Here are some snippets of code that you may find useful:

Database &db = getDatabase();

PageId pageId{file, page};

// get a page from the buffer pool (this will read the page from disk if it is not already in memory)
Page &page = db.getBufferPool().getPage(pageId);

// get a DbFile from the catalog
DbFile &file = db.get(pageId.file);

// read a page from the disk
file.readPage(page, pageId.page);

// write a page to the disk
file.writePage(page, pageId.page);

Exercises

Add any private members needed and implement the methods as indicated by the // TODO pa1.x comments in the following files:

void Database::add(std::unique_ptr file)

Adds the file to the catalog. Associate the given file with its name.

std::unique_ptr Database::remove(const std::string &name)

Remove the file associated with the given name from the catalog and return it. The buffer pool should flush any dirty pages associated with the file before it is removed, otherwise the buffer pool will not be able to retrieve the file when it eventually tries to evict them.

DbFile &Database::get(const std::string &name) const

Return the file associated with the given name.

BufferPool::BufferPool()

Initialize any private members necessary to keep track of the pages in the buffer pool. The pages are stored in a std::array of size DEFAULT_NUM_PAGES. Initially, all the pages are available for use. As the application requests pages, they are stored in available slots of this array. Some of these pages may be marked as dirty, indicating that they have been modified and will need to be written back to disk when evicted.

BufferPool::~BufferPool()

When the buffer pool is destroyed, it should ensure that all the dirty pages will be written back to the disk.

Page &BufferPool::getPage(const PageId &pid)

This method should return a reference to the page with the given pid. If the page is not in the buffer pool, it should be read from disk. If the buffer pool is full, a page should be evicted to accommodate this request. Specifically, the LRU page should be evicted. To achieve this, you should keep track of the order in which pages are accessed. If the page chosen for eviction is dirty, it should be written back to disk before being evicted.
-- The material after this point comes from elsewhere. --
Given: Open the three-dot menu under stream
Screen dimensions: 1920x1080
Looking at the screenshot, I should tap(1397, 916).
Mark the requested page as the most recently used page.

void BufferPool::markDirty(const PageId &pid)

Mark the page with the given pid as dirty.

bool BufferPool::isDirty(const PageId &pid) const

Return true if the page with the given pid is dirty.
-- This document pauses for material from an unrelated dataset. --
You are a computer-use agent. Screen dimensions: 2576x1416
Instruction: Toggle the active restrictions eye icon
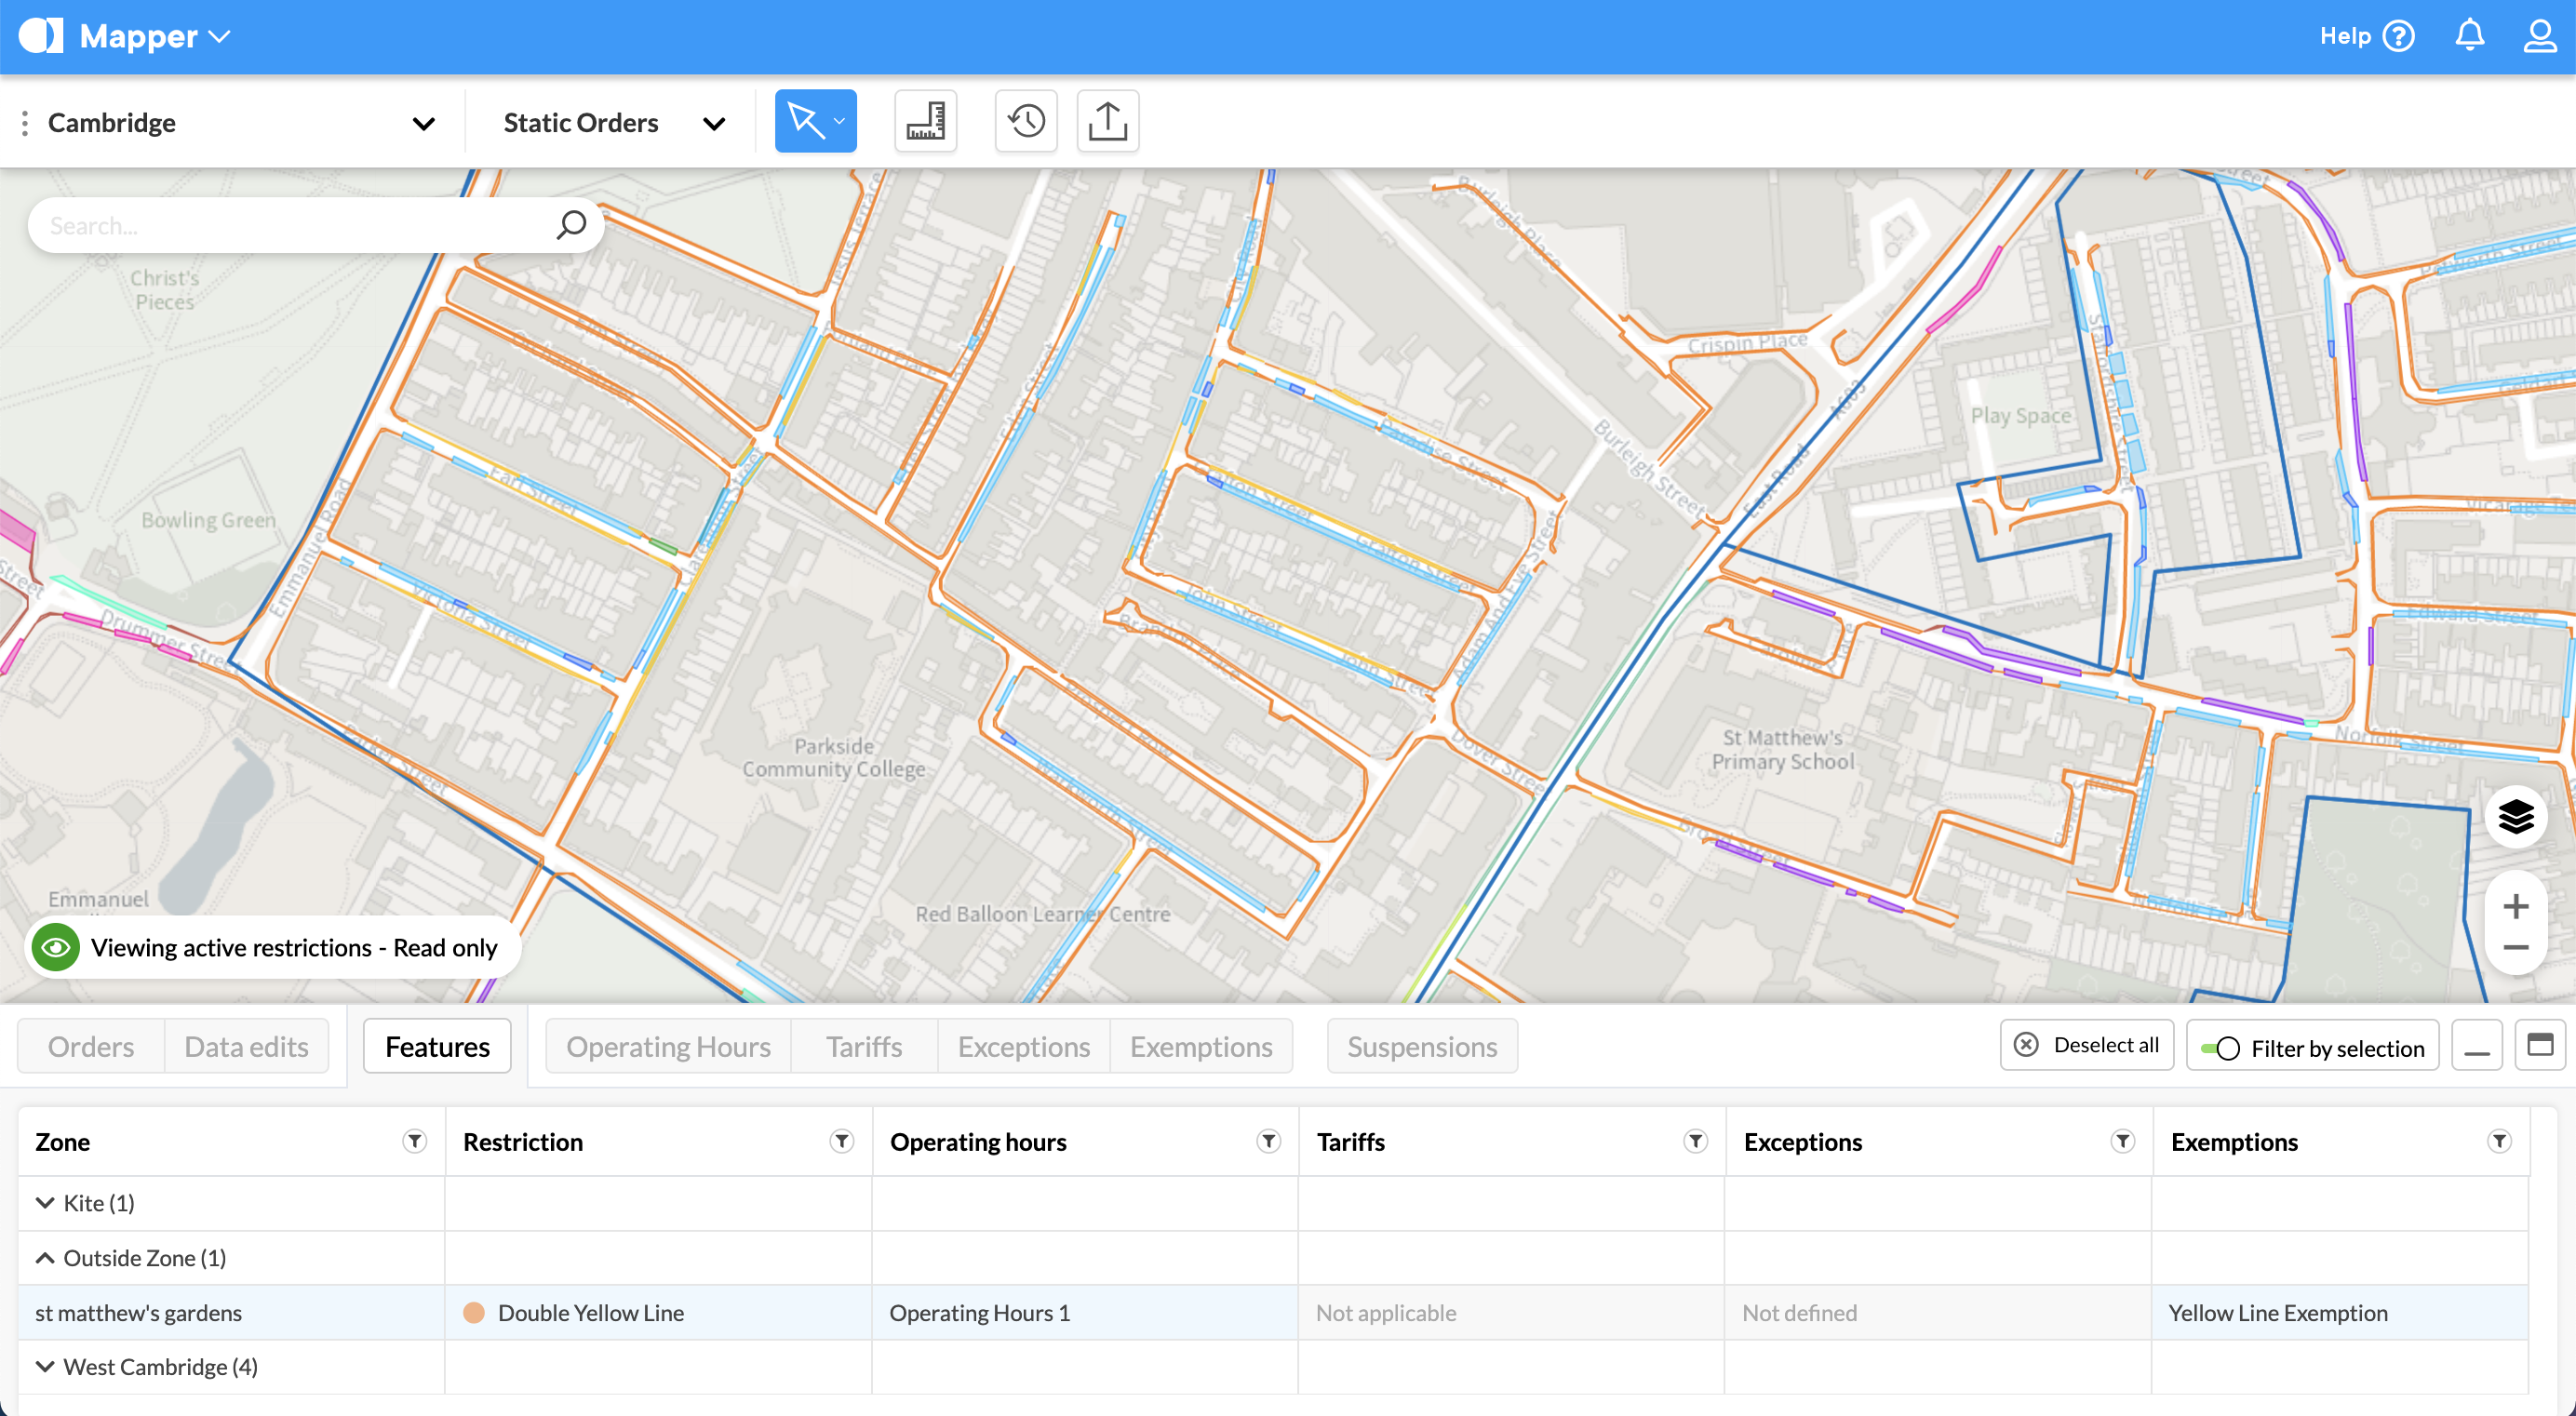click(56, 947)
bool BufferPool::contains(const PageId &pid) const

Return true if the page with the given pid is in the buffer pool.

void BufferPool::discardPage(const PageId &pid)

Remove the page with the given pid from the buffer pool. Do not write the page back to disk.

void BufferPool::flushPage(const PageId &pid)

Write the page with the given pid back to disk.

void BufferPool::flushFile(const std::string &name)

Write any dirty pages associated with the file with the given name back to disk.

Questions

  1. Evicting a dirty page is more expensive than evicting a clean page. Propose a strategy to reduce the number of dirty pages that are evicted.

  2. The Database::remove flushes any dirty pages associated with the file before it is removed. What are the implications of leaving the pages in the buffer pool when a file is removed? Can you identify a possible bug?

  3. When would you need to discard a page from the buffer pool without writing it back to disk?

You will be submitting your answers to these questions directly on Gradescope. The link for submission will be released early next week.

Grading

  • 60% of your grade will be based on whether your code passes the tests when we run it. These tests will be a superset of the tests we have provided. Before handing in your code, you should make sure your code produces no errors.

  • For testing, we will use ctest with our version of the tests. This means you cannot change the format of binary files. You should also not change our API. You should test that your code compiles the unmodified tests. Try to add code only where we have indicated.

  • 30% of your grade will be based on your answer to the technical questions posted above. You must follow instructions posted above to submit your answers.

  • 10% of your grade will be based on the quality of your writeup and our subjective evaluation of your code.

We hope you enjoy hacking on this assignment!